Exercise requirements >> Copy each record exactly as it reads, leaving out any pictures it holds.

*** Supplied records ***

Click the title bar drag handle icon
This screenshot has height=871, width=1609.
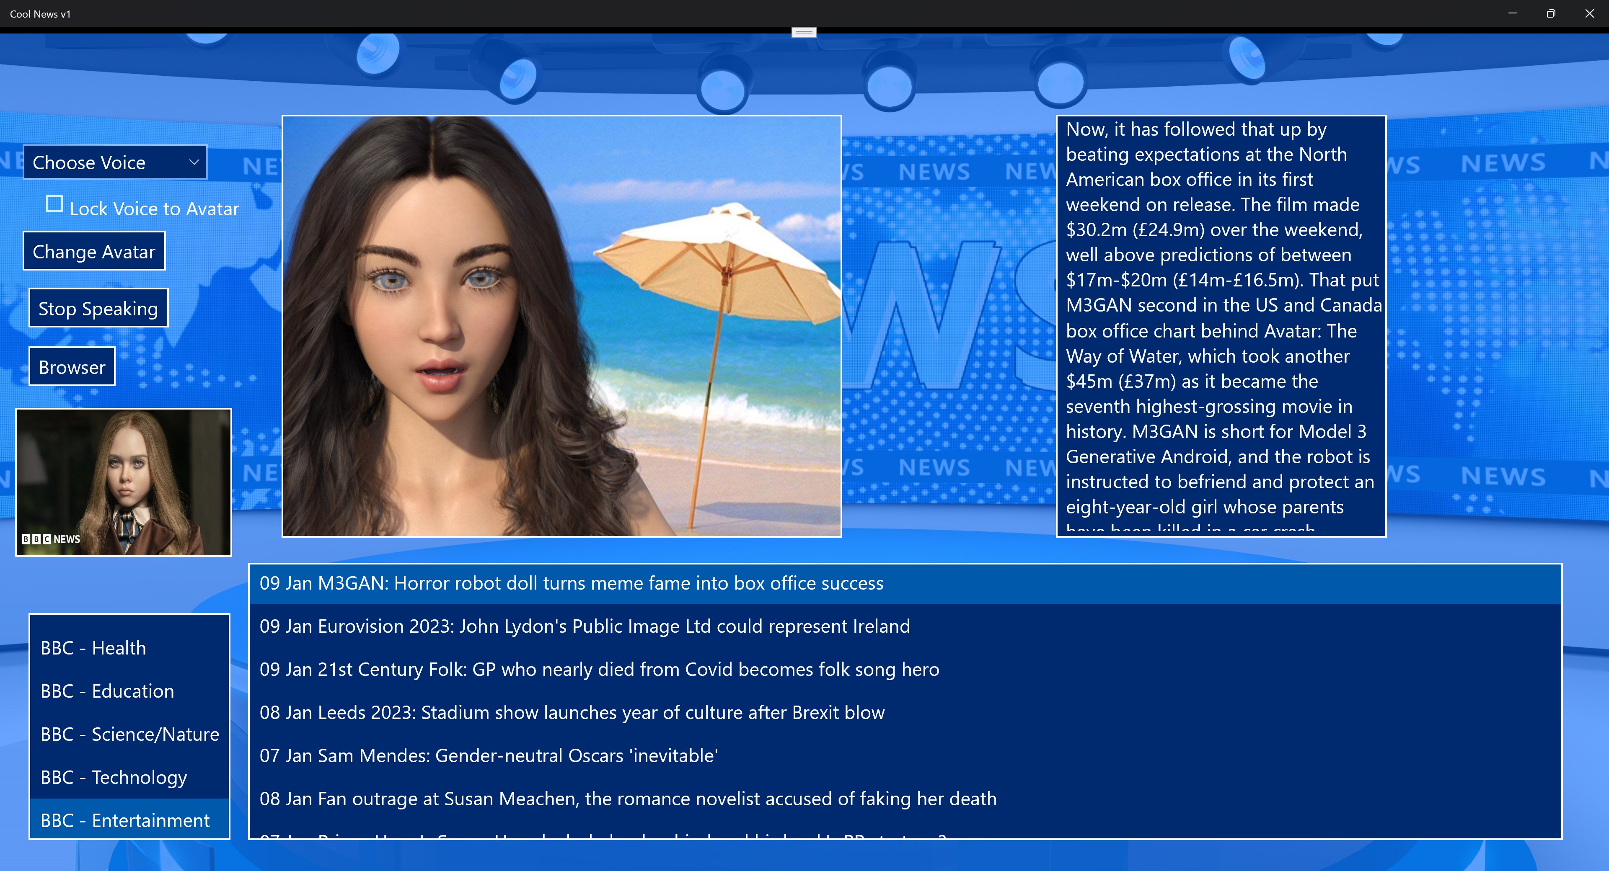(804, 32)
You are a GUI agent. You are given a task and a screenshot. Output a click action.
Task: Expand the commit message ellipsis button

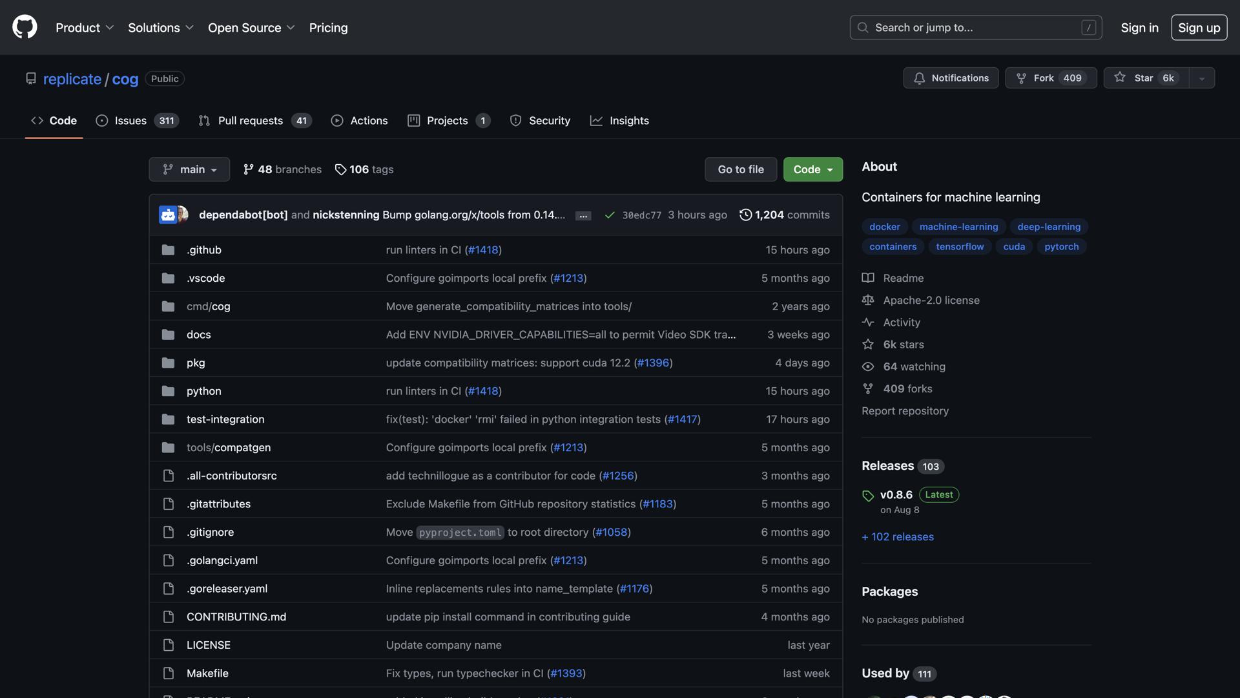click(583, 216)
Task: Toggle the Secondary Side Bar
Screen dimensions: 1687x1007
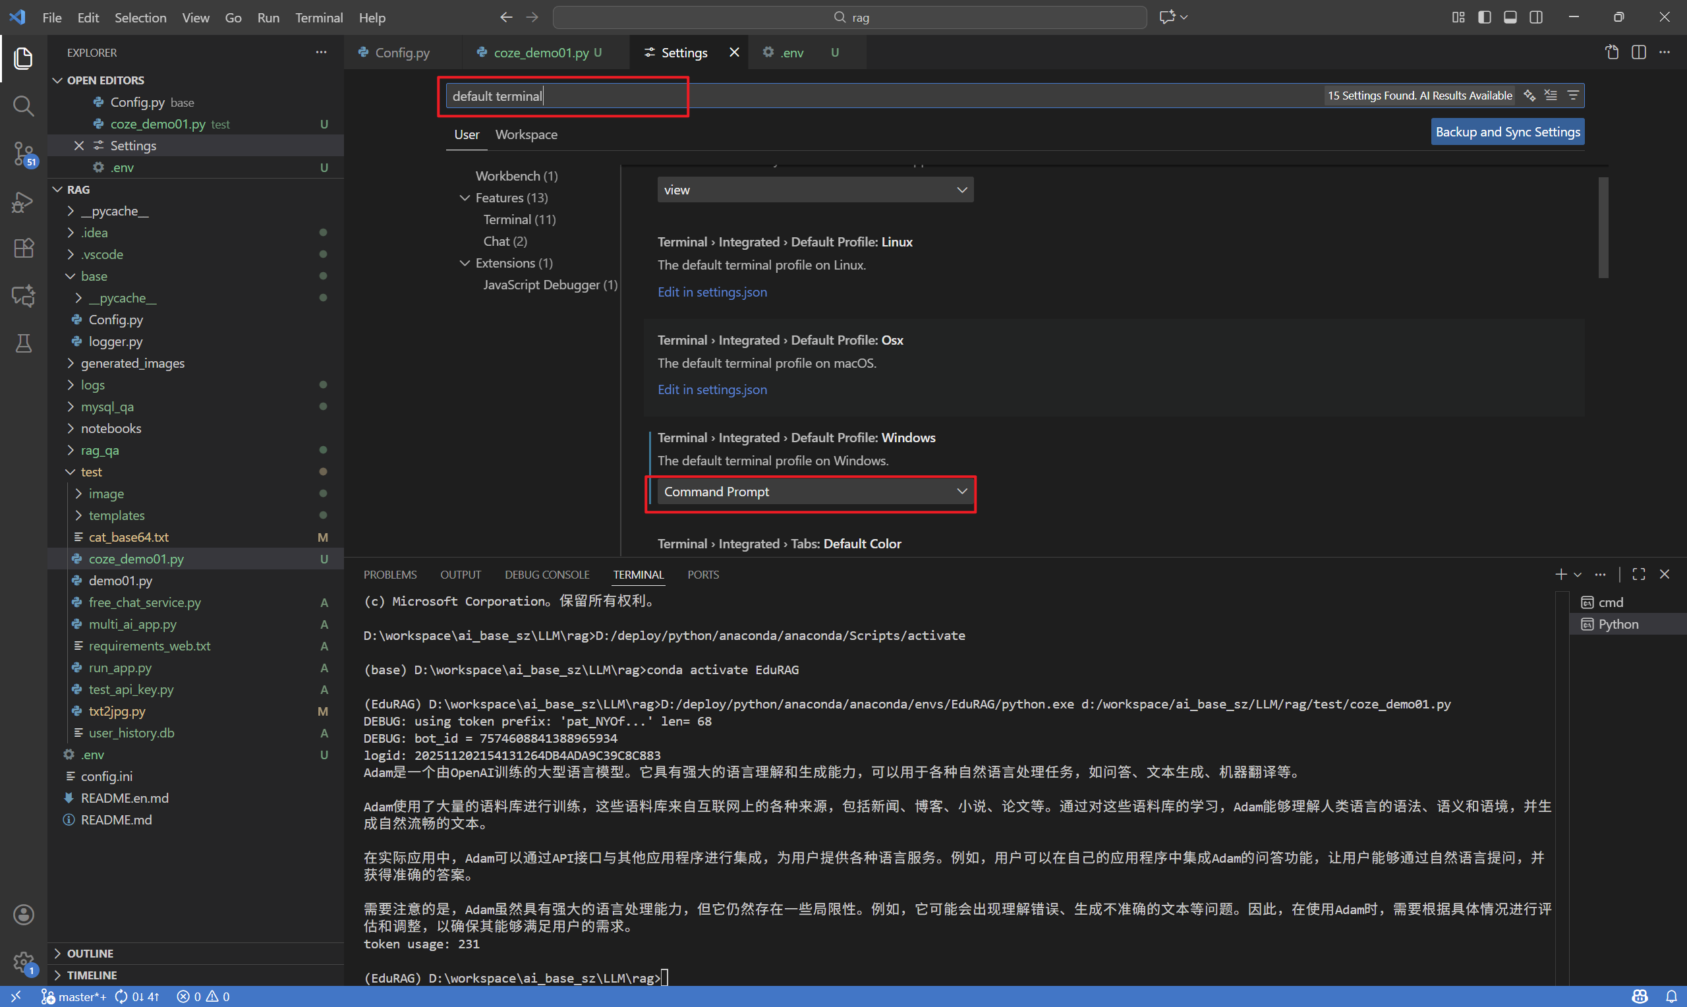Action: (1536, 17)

***

Result for this exercise >>
Click the title bar drag handle icon
This screenshot has height=871, width=1609.
(804, 32)
You are a GUI agent. You are given a task and a screenshot. Output a click action.
Task: Expand the commit message ellipsis button

click(583, 216)
Task: Toggle the Secondary Side Bar
Screen dimensions: 1687x1007
Action: (1536, 17)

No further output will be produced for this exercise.